Sin embargo, conviene destacar que esta norma no solo se centra en la salud de nuestro entorno natural, sino que también presta atención a la salud de los habitantes de las viviendas reformadas. Para entenderlo mejor, podemos destacar que estas obras permiten alcanzar el equilibrio entre el concepto de calidad del inmueble y la mejora del consumo energético y, de forma conjunta, contribuyen a mejorar el bienestar de sus habitantes.
Otro punto importante que contempla la ley es la búsqueda de la digitalización de los edificios, tanto de los nuevos como de los antiguos. El objetivo final será mejorar el control, la gestión y la transparencia en todo lo relacionado con el funcionamiento y el consumo de la edificación.
En otro orden de cosas, la nueva norma pretende favorecer la rehabilitación energética de los inmuebles hasta que alcancen la condición necesaria para favorecer su descarbonización. Contemplando para ello medidas públicas y privadas, al mismo tiempo que se fomentan medidas para paliar y evitar las situaciones de pobreza energética.
¿Qué medidas contempla esta norma para la rehabilitación de edificios?
Además de establecer disposiciones orientadas a la mejora de la eficiencia energética, como ya hemos comentado, también contempla cuestiones relacionadas con el funcionamiento de la comunidad de propietarios. Más concretamente, con la toma de decisiones de la comunidad de vecinos y con su capacidad para conseguir financiación orientada a la ejecución de obras de rehabilitación del edificio.

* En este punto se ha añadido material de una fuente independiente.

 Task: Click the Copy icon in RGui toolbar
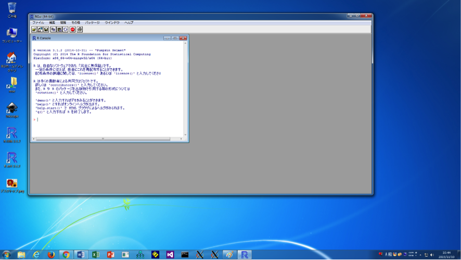(x=54, y=29)

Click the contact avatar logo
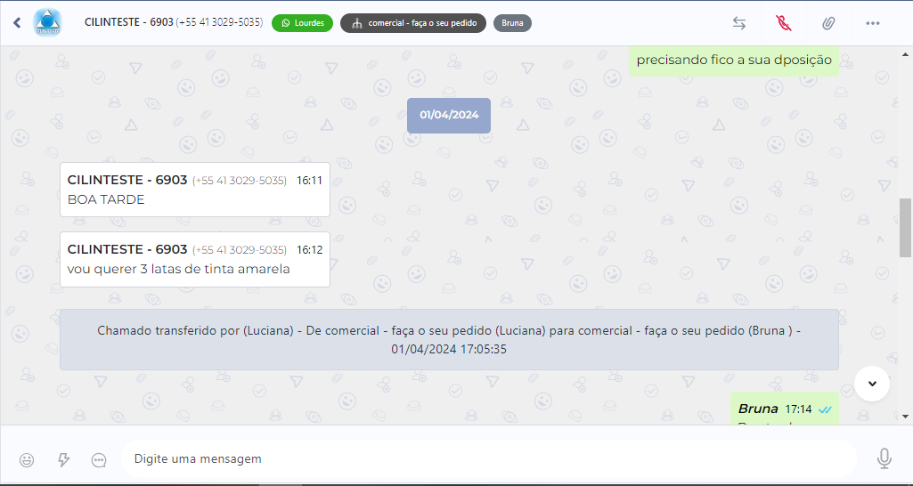point(46,23)
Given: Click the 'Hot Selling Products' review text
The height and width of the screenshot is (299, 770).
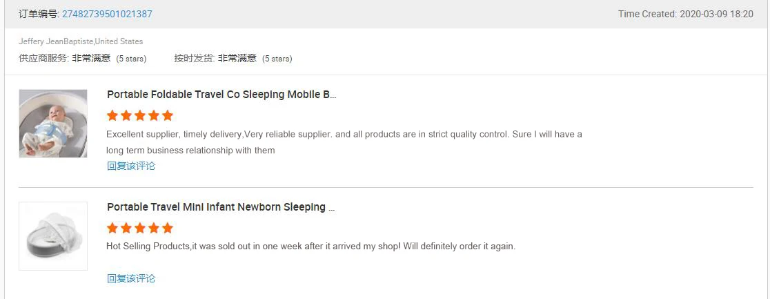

La nueva norma establece deducciones en el Impuesto sobre la Renta de las Personas Físicas (IPF) para las obras que permitan alcanzar mejoras de eficiencia energética y habilita, también, el marco normativo para los programas de ayuda.
Deducciones en el IRPF
En concreto, la nueva ley establece una financiación de 450 millones de euros contemplados en el Plan de Recuperación, Transformación y Resiliencia para las obras que permitan reducir el consumo energético de la edificación y mejorar la calidad de las viviendas que las implementan. En concreto, la norma incluye tres tipos de deducción en el IRPF.
- 20% para aquellas viviendas que reduzcan en un 7% la demanda de aparatos de climatización, como calefacción o aire acondicionado.
- 40% para las viviendas que consigan un ahorro de energía primaria no renovable del 30%.
- 60% para los edificios residenciales que reduzcan el consumo de energía primaria no renovable en un 30% o alcancen calificaciones energéticas de A o B en el edificio.
¿A quién afecta?
A todas aquellas personas que estén pensando en realizar obras en su vivienda habitual, ya sea comprada o alquilada, o bien vayan a arrendar un inmueble antes de diciembre de 2023. A la hora de vender o arrendar una casa será necesario destacar el grado de eficiencia energética de la misma, una cuestión que también puede mejorar el precio final de la venta o de las cuotas de la renta.